Der seit vier Monaten in der Türkei inhaftierte 17-jährige Marco aus Uelzen hat der 13-jährigen Charlotte einen Brief geschrieben. Dieses Schreiben könne aber nicht als Entschuldigung bewertet werden, wie es türkische Medien getan hatten, sagte Marcos Anwalt, Nikolaus Walther.

"Darin wird weder ein Fehlverhalten eingeräumt, noch eine Entschuldigung ausgesprochen." In dem Brief, der der Presse-Agentur dpa vorliegt, bittet Marco das Mädchen, seine Anzeige zurückzuziehen. Marco wird sexueller Missbrauch der Britin vorgeworfen.
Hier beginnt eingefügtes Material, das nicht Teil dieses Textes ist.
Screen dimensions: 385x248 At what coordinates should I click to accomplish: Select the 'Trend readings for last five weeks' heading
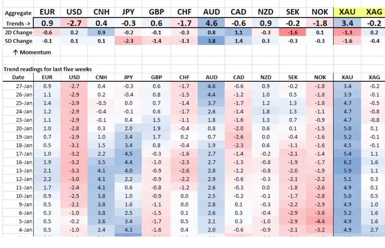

Er könne nicht verstehen, warum sie ihn in diese Situation gebracht habe, schreibt Marco an die 13-Jährige. Schließlich wisse Charlotte, was zwischen ihnen passiert ist. Marco wolle lediglich in sein altes Leben zurück und könne nicht verstehen, was er falsch gemacht hat.

Der Schüler hatte den Brief Ende Juni in dem türkischen Gefängnis auf Deutsch geschrieben und an seine Mutter gesendet. Eine Freundin hatte den Text ins Englische übersetzt und an Charlotte geschickt.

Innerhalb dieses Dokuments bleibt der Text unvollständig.